Extend the forum discussion about ping-testing a looped CSU/DSU, picking up right after its last line.

Quoted passage |
** begin **

It's a new link, new NTU's but using old 2503's that worked OK before. Only using one port, serial 0 at each end. Not much traffic, loading around 30/255, no increasing errors, drops, etc.

the carrier tested the line and says it's OK.

I think the problem is on the ethernet at the far end, an old 'exisiting' network that we inherited and connected to our WAN last week.

I've been doing some extended ping testing, sending 500 packets of 1500, etc, and timing with a stopwatch. It seems OK to me, comparable in time to another fully working circuit.

But here's something that I'm not sure of:
in the serial port troubleshooting guide it says to place the local CSU/DSU in local loop and do the extended ping test, then look for drops, etc. Then do the same again with the distant end in remote-loop.

So I tried the local end, and I can't ping the far address. Ah yes, I thought, obviously EIGRP drops the address from the routing table within a couple of seconds, so I set up a static route pointing out of the serial port but it still fails.

Am I missing something here? I have a feeling that I've done this test ages ago and it worked, or am I mistaken?

Has anyone managed to loop the CSU/DSU and send pings around that loop?

Regards
Peter
Yankee

2001-11-28, 4:28 am

In the UK, BT provides your NTU so you don't have access to it. In the US we provide our CSU/DSU so we can get in it and loop it. I'm not sure what's on the other side of the NTU in the UK, but you may be able to put up a hard loop on the T1 cable (towards you) and run the ping test.

I know a little bit about UK circuits, but unfortunately not enough

Yankee
Mat P

2001-11-28, 5:11 am

Peter,
I might be confusing things here, but if you have looped it back to yourself then the ping would never be getting to the interface and therefore you wouldn't get a reply??

I would have thought that by looping the NTU you would probably get line up protocol down - but this isn't proving your ethernet.

You say you used the kit before and that it worked OK - is the bandwidth adequate?? You mention load is only 30/255 - is the bandwidth set to the right amount, this may be misleading you??

My number one motto recently is never trust BT, they cost me days two weeks ago! Have you a Bert tester you can put on the line and test it yourself??

Off topic slightly (well completely), there was a presales post going in Scunthorpe advertised in the Yorkshire Post last week, unfortunately can't remember who with!! If you were interested I'm pretty sure Scunthorpe doesn't have that many resellers!!

** end **

Stored data |
** begin **

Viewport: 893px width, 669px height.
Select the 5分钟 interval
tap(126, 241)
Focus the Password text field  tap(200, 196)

** end **
** begin **

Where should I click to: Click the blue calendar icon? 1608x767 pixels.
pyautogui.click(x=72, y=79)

** end **

The answer |
peterd

2001-11-28, 8:40 am

hi Guys,

Yankee: I thought the NTU on our premises was the CSU/DSU? Maybe it isn't and that's why it doesn't work...

MatP:looping the NTU gives 'Up' & 'looped' on the show interface. I recall doing extended ping testing some time ago and I think I looped the NTU bit I can't remember if it actually worked or not.

I've double and treble checked the set-up (as it's a new circuit that we've only just started using) so I'm sure that it's OK there. Having worked for BT for 23 years I have to agree with you...

As for resellers in Scunny, I didn't think we had any! What does PreSales do please? I've been a maintenace man for 29 years, I don't think I could sell anything, but if it was involving surveys, checking out what's there alrady...

I'd be interested in finding out who it was with, probably worth punting my CV over there.

Regards
Peter
Mat P

2001-11-28, 8:47 am

Up and looped is a new one on me - glad I asked it.

Pre sales at my company means working with a salesman rather than as a salesman. The salesman does the relationship building etc and you as the engineer determine what technical requirements the customer has and design a solution which gives it (hopefully). Recently though all our datasalesmen left so it's all up to the engineers!!

If I remember right they wanted CCNP/DP, and your almost all the way there. I first saw them in the paper, but also found them on Jobserve doing a search for "Cisco and Yorkshire", if your lucky it'll still be there - I'll have a look for the paper tonight and PM you if I find anything.
peterd

2001-11-29, 2:40 am

Hi MatP,

sounds good though I'm not up to that standard yet, CIT, CCDA and CID in the way! I looked on the YP site yesterday, found the jobs section but the search failed with a '505' several times so I gave it up until today.

There's nothing listed in the local jobcentre but I'll find it eventually...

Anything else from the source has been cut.